Reducing TCO While Fulfilling Performance Requirements
To verify the actual performance of Kuaishou’s brand-new heterogeneous storage structure after adopting Intel Optane DC persistent memory and implementing a series of software optimizations, Kuaishou and Intel leveraged real-world online request data to conduct simulated pressure tests on relevant Intel Optane DC persistent memory-based systems including the indexing system used in the recommendation system.
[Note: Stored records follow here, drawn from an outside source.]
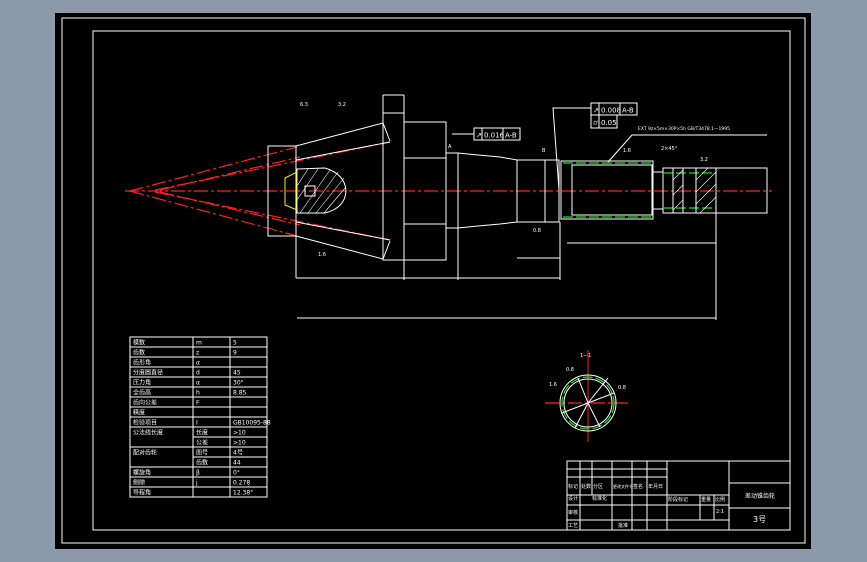 The width and height of the screenshot is (867, 562). I want to click on svg-text: 审核, so click(573, 512).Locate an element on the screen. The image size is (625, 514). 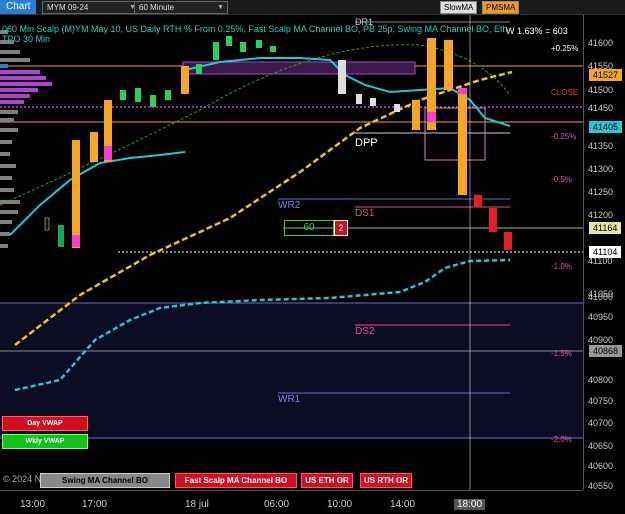
time-tick: 17:00 is located at coordinates (95, 504).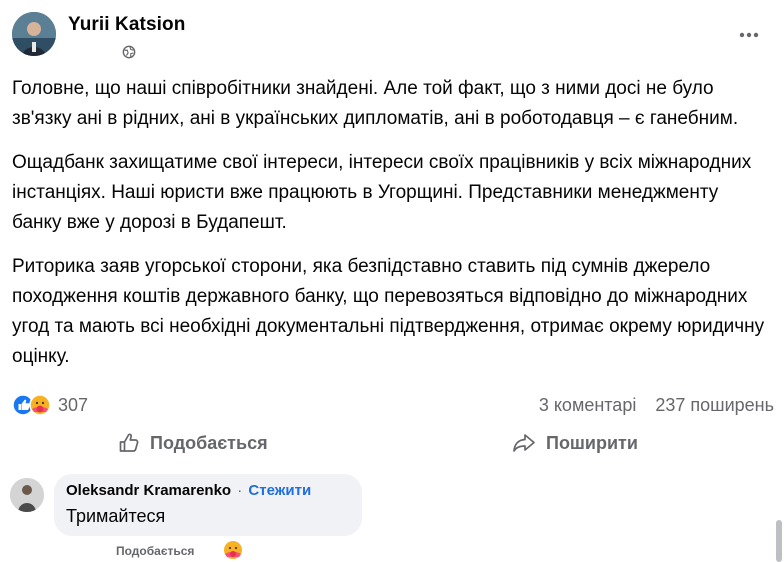  I want to click on comments-count: 3 коментарі, so click(588, 405).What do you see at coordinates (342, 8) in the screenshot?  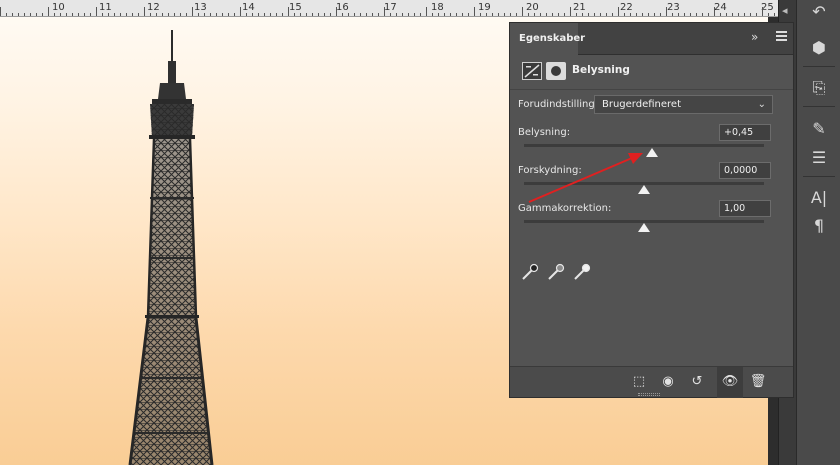 I see `ruler-label: 16` at bounding box center [342, 8].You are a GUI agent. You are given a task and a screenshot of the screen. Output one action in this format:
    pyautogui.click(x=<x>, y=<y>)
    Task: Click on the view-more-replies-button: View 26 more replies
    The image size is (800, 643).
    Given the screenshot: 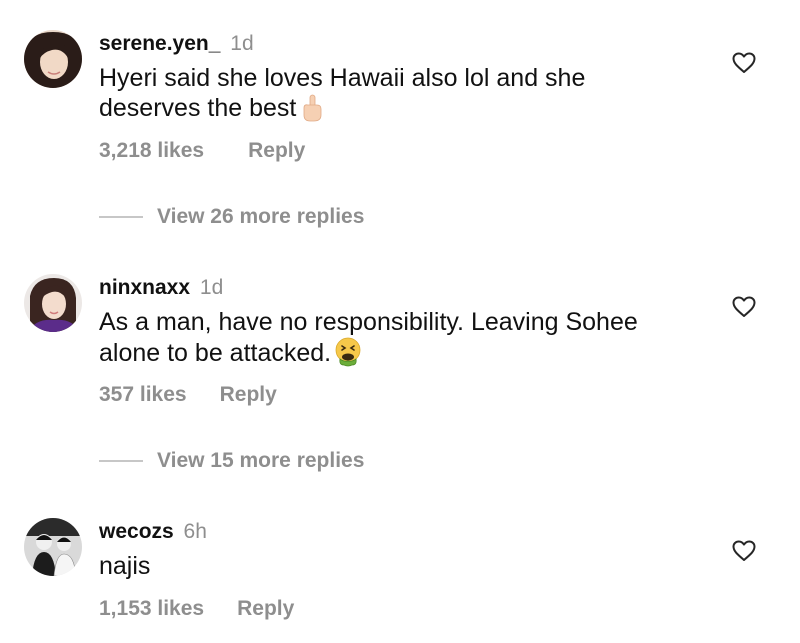 What is the action you would take?
    pyautogui.click(x=232, y=217)
     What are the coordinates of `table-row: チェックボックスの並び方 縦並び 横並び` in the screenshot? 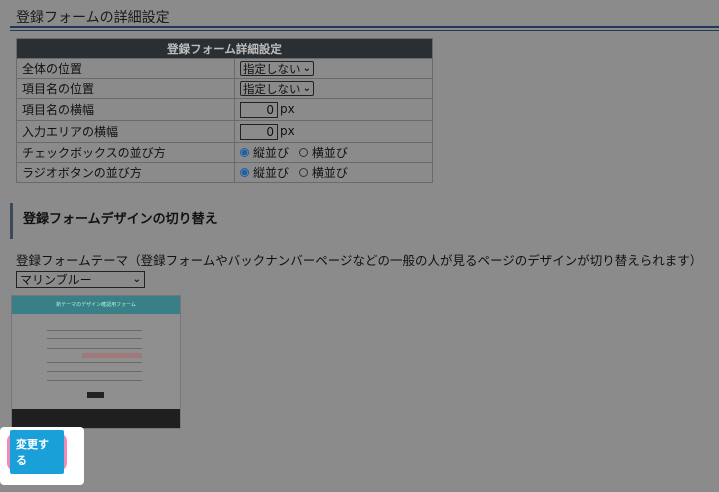 It's located at (224, 152).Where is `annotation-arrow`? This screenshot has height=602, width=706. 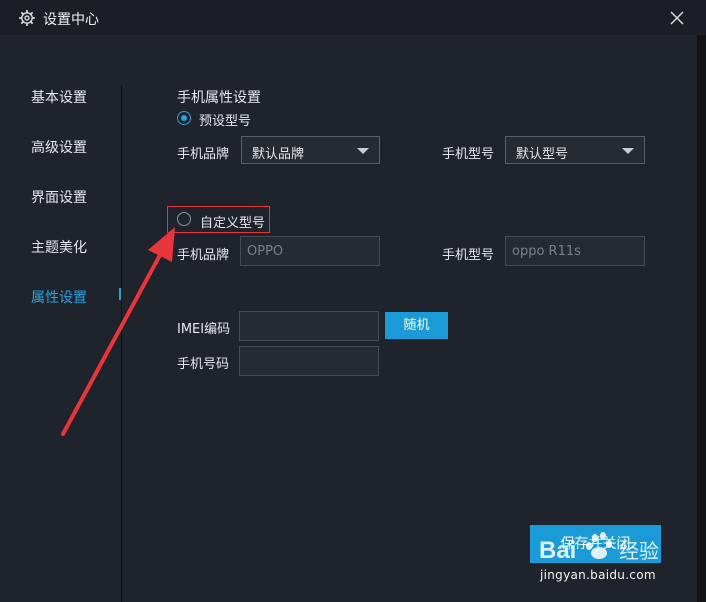 annotation-arrow is located at coordinates (118, 332).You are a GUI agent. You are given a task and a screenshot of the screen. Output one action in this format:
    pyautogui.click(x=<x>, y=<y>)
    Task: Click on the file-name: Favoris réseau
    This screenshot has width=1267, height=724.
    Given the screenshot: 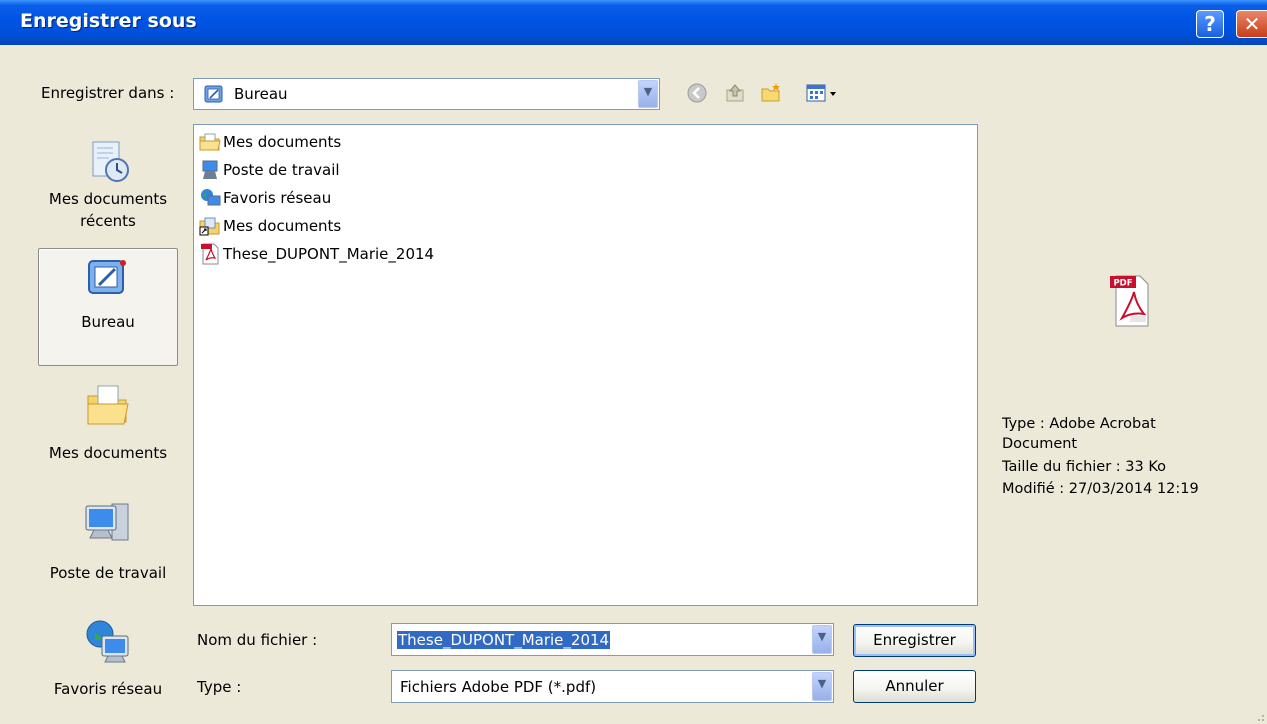 What is the action you would take?
    pyautogui.click(x=278, y=198)
    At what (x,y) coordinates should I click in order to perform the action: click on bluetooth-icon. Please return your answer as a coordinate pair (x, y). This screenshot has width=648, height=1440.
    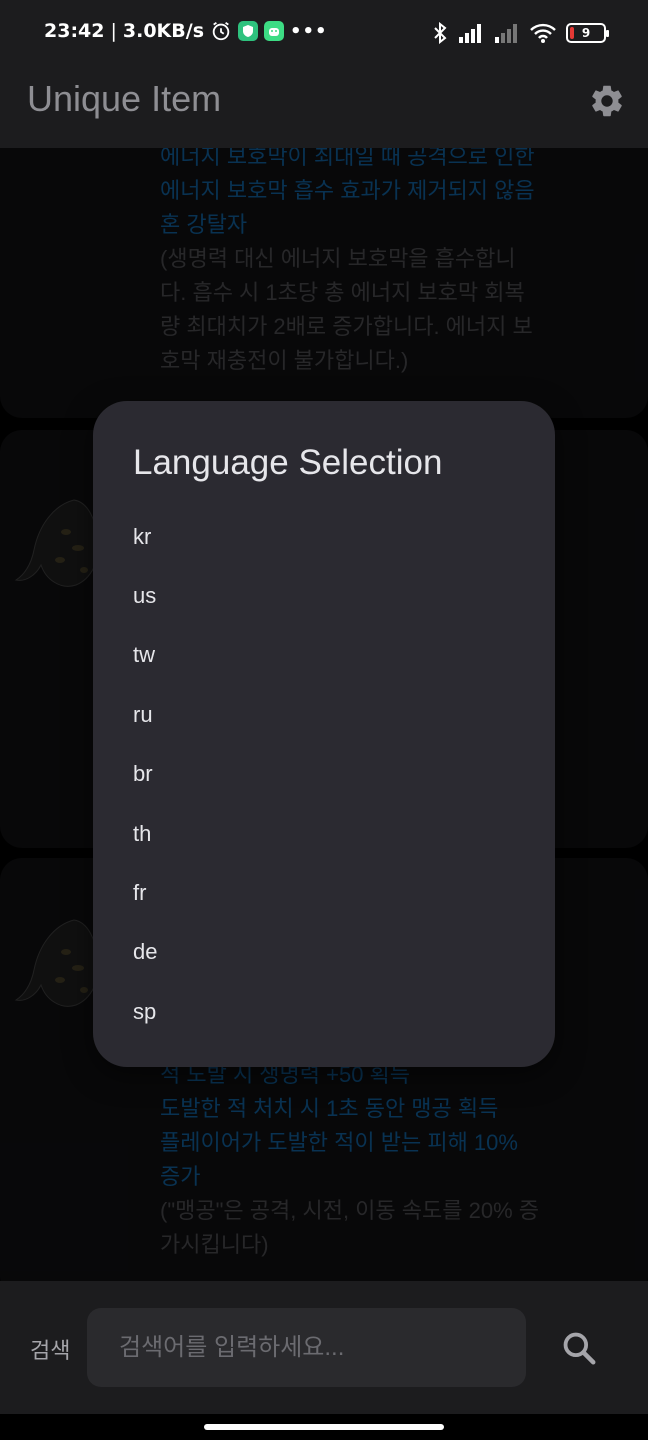
    Looking at the image, I should click on (440, 33).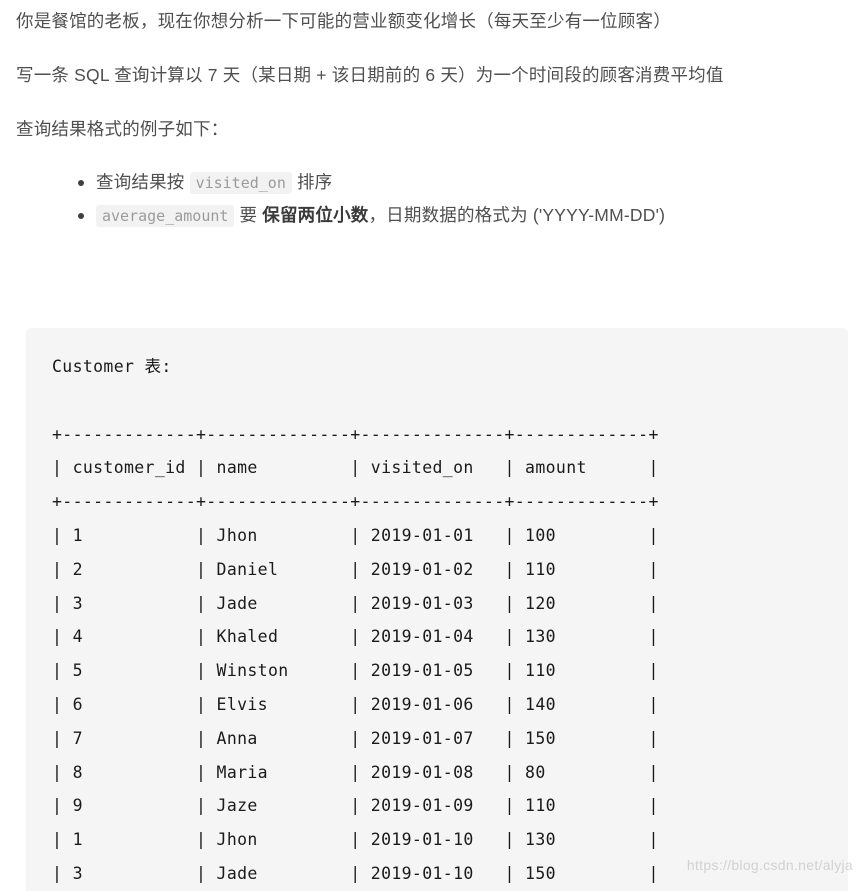  Describe the element at coordinates (122, 129) in the screenshot. I see `paragraph-format-heading: 查询结果格式的例子如下：` at that location.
Fig. 4 Pressure test results of the indexing system based on Intel® Optane™ DC persistent memory.
These tests were conducted around the recommendation system’s four core performance indicators: request volume, network bandwidth, average processing latency, and P99 processing latency. The results are as shown in Fig. 4.
It is clear to see that Intel Optane DC persistent memory has similar performance to DRAM for the four core indicators, and the difference between these two is only 0.16% in terms of the network bandwidth indicator.3
Intel Optane DC persistent memory featuring larger capacity, non-volatility, and greater affordability compared to DRAM allows Kuaishou to control its costs effectively while delivering similar performance. Kuaishou’s estimation shows that the introduction of Intel Optane DC persistent memory has reduced the TCO for its recommendation system and Redis service by 30%.1 2
Conclusion
As one of the first Internet enterprises in China that introduced Intel Optane DC persistent memory to its recommendation system, Kuaishou, with its excellent technological innovation capabilities, has conducted meaningful exploration into the construction and application of a heterogeneous storage structure in its recommendation system as well as into the application of a large-capacity Redis service for short video services. Meanwhile, such exploration has also achieved great results.
Looking forward, Kuaishou is exploring the possibility of establishing a joint laboratory with Intel to drive its business innovation and the upgrading and evolution of its data centers. This application of Intel Optane DC persistent memory is the first project implemented while preparing for the establishment of the laboratory. In the future, Kuaishou will continue its cooperation with Intel to explore the application values of Intel Optane DC persistent memory in other business scenarios or services, promoting optimization, and transformation of its various data processing and storage systems.